▸ **Objectives**:
• 1. In the code review message, why does the proposed code issue two illtrap instructions instead of one?
• 2. Output the part of the code review message starting at "RFR: JDK-8261552: s390: MacroAssembler::encode_klass_not_null()" and ending at "explain the intentions/assumptions/conclusions.", copied exactly.

▸ **Text extract**:
RFR: JDK-8261552: s390: MacroAssembler::encode_klass_not_null() may produce wrong results for non-zero values of narrow klass base

Thu Feb 18 09:14:46 UTC 2021

On Thu, 18 Feb 2021 05:37:18 GMT, Thomas Stuefe <stuefe at openjdk.org> wrote:

>> src/hotspot/cpu/s390/macroAssembler_s390.cpp line 3657:
>> 
>>> 3655:     } else {
>>> 3656:       load_const(Z_R0, base);
>>> 3657:       lgr_if_needed(dst, current);
>> 
>> What would you think of a more general rework like this? The comments in the code should explain the intentions/assumptions/conclusions.
>> 
>> // Klass oop manipulations if compressed.
>> void MacroAssembler::encode_klass_not_null(Register dst, Register src) {
>>   Register current = (src != noreg) ? src : dst; // Klass is in dst if no src provided. (dst == src) also possible.
>>   address  base    = CompressedKlassPointers::base();
>>   int      shift   = CompressedKlassPointers::shift();
>>   bool     need_zero_extend = false;
>>   assert(UseCompressedClassPointers, "only for compressed klass ptrs");
>> 
>>   BLOCK_COMMENT("cKlass encoder {");
>> 
>> #ifdef ASSERT
>>   Label ok;
>>   z_tmll(current, KlassAlignmentInBytes-1); // Check alignment.
>>   z_brc(Assembler::bcondAllZero, ok);
>>   // The plain disassembler does not recognize illtrap. It instead displays
>>   // a 32-bit value. Issueing two illtraps assures the disassembler finds
>>   // the proper beginning of the next instruction.
>>   z_illtrap(0xee);
>>   z_illtrap(0xee);
>>   bind(ok);
>> #endif
>> 
>>   // Scale down the incoming klass pointer first.
>>   // We then can be sure we calculate an offset that fits into 32 bit.
>>   // More generally speaking: all subsequent calculations are purely 32-bit.
>>   if (shift != 0) {
>>     assert (LogKlassAlignmentInBytes == shift, "decode alg wrong");
>>     z_srlg(dst, current, shift);
>>     need_zero_extend = true;
>>     current = dst;
>>   }
>> 
>>   if (base != NULL) {
>>     // Use scaled-down base address parts to match scaled-down klass pointer.

Data entries
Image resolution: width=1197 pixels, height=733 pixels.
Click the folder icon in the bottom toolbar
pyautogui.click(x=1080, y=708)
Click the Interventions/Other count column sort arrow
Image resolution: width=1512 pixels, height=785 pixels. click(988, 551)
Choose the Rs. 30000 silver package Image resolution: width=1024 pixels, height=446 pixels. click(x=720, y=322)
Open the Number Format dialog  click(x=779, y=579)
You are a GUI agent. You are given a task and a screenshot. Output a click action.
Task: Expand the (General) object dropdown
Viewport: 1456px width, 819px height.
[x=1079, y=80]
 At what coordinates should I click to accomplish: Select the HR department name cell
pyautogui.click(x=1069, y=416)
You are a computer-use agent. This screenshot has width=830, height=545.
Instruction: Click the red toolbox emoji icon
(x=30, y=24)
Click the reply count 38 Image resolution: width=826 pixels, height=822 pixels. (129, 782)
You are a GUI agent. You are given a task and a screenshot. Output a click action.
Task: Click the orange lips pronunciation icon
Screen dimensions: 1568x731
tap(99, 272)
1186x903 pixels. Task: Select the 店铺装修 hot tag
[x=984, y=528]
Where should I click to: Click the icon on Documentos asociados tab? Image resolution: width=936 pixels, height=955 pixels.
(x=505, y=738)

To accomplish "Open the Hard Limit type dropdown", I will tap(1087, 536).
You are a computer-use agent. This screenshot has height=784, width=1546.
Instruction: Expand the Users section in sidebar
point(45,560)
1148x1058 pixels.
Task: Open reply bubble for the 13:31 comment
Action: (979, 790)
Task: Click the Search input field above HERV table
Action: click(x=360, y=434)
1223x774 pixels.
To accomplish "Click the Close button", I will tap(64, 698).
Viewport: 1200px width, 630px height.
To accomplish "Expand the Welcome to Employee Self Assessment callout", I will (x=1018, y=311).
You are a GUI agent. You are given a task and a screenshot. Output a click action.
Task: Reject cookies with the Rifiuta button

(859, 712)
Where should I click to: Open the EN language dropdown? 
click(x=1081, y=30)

▸ **Answers to the exercises**:
• 1. The plain disassembler does not recognize illtrap and shows a 32-bit value instead, so two illtraps make sure it finds the proper beginning of the next instruction.

• 2.
RFR: JDK-8261552: s390: MacroAssembler::encode_klass_not_null() may produce wrong results for non-zero values of narrow klass base

Thu Feb 18 09:14:46 UTC 2021

On Thu, 18 Feb 2021 05:37:18 GMT, Thomas Stuefe <stuefe at openjdk.org> wrote:

>> src/hotspot/cpu/s390/macroAssembler_s390.cpp line 3657:
>> 
>>> 3655:     } else {
>>> 3656:       load_const(Z_R0, base);
>>> 3657:       lgr_if_needed(dst, current);
>> 
>> What would you think of a more general rework like this? The comments in the code should explain the intentions/assumptions/conclusions.